I ranted to my father about how unfair it was and he said something to me that I have never forgotten. He said ‘Honey there are only eight hours in a working day. You can spend them any way you like, but when it’s over, it’s over. There are still only eight hours in that day’.

It was a valuable lesson that I have carried with me all through my working life. It’s helped me find balance and be assertive when I need to say no.

Start planning your work around your capacity

Imagine your eight hours is a river flowing between two banks. The river will flow quite quickly if there are no obstructions, but the moment you add rocks it starts to impede the flow and the amount of actual water that the river can carry is reduced.

Your rocks might be meetings, training sessions, reports, client meetings or other things you can’t change. Once they go into your river, your capacity for work-flow will be reduced, perhaps significantly. A common mistake in time management is to forget to adjust for reduced capacity.

Keep an eye on the changing capacity of your weekly work-flow. You can reduce stress by being realistic about what work you can actually fit into the time you have available. Plan your work around your capacity.

Signal a volume problem not a mental deficit

So what do you do when your river is full of rocks and there’s a flash flood in the high country?

Most of us either suck it up and work longer hours (which is okay short-term) or we tell our bosses that we can’t cope with the workload.

The connotation of ‘coping’ in time management is a prickly one. If we say we can’t cope with the amount of work it implies that we must somehow be deficient or incompetent.
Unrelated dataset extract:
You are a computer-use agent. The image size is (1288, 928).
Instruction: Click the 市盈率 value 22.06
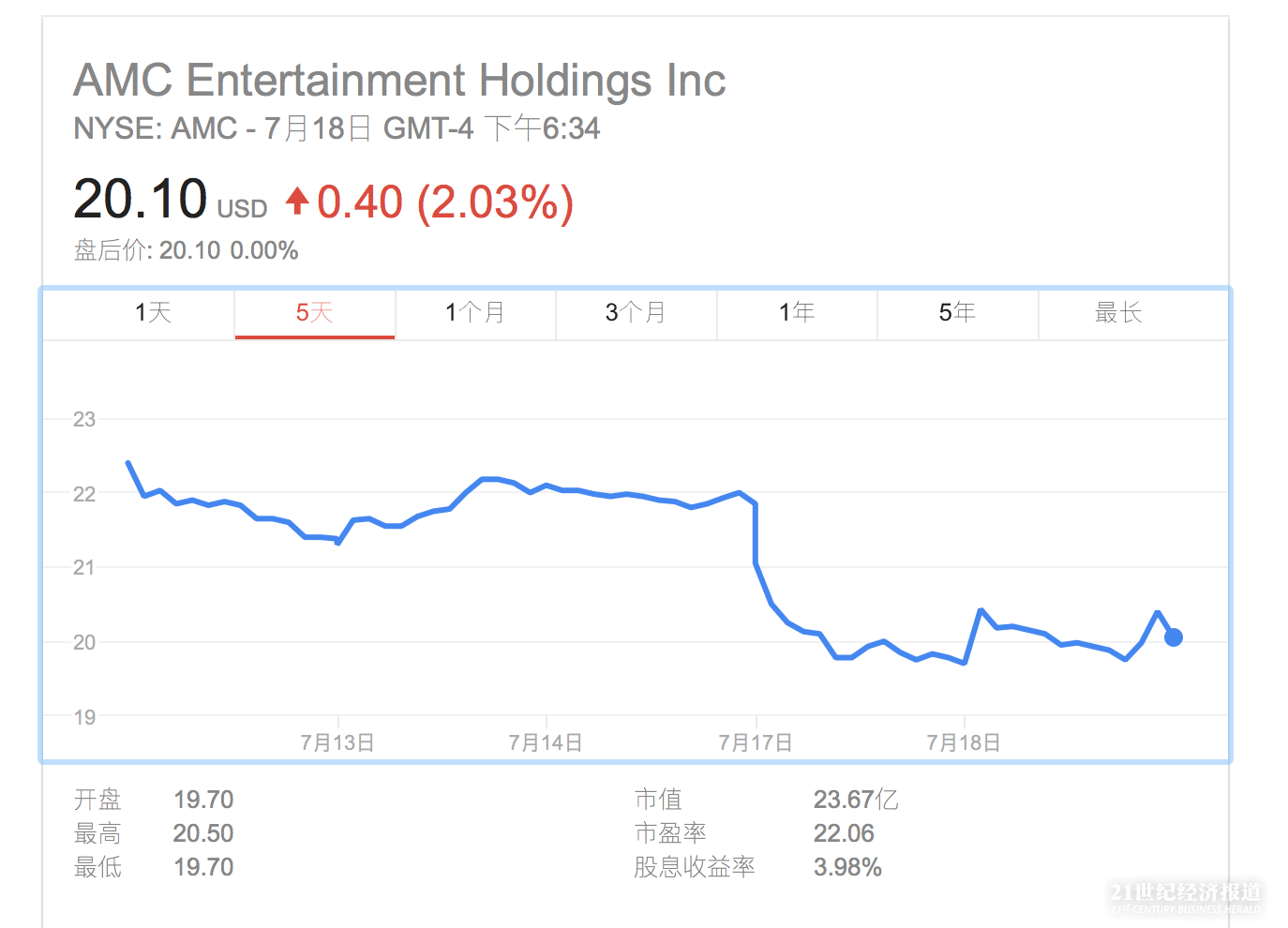click(x=844, y=833)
Let’s go back to nature. If the river is full and then more water hits it at speed, what happens? It bursts it banks, sometimes with catastrophic consequences.

Do we blame the river or its banks? Do we consider it mentally deficient or incompetent? Of course not. We know that it wasn’t designed to handle such a huge volume because it doesn’t have the capacity.

Neither do you.

I'm 'at capacity'

When your river is already full and the floods are coming, stop saying you can’t cope and start saying you are ‘at capacity’.
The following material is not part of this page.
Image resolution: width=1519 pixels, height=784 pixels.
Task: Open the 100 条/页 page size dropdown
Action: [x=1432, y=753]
‘At capacity’ makes it an external problem not an internal weakness. It implies you know the limits and that there are limits. It also implies that you are organised and in control of your workflow and that you know when you will need reinforcements or a diversion or workflow away from your desk.

‘At capacity’ is a statement of fact that can be backed up by a look at your diary (if you have kept it up to date) and as such is not a subjective measure like ‘coping’.

Best of all, it is impossible to argue with.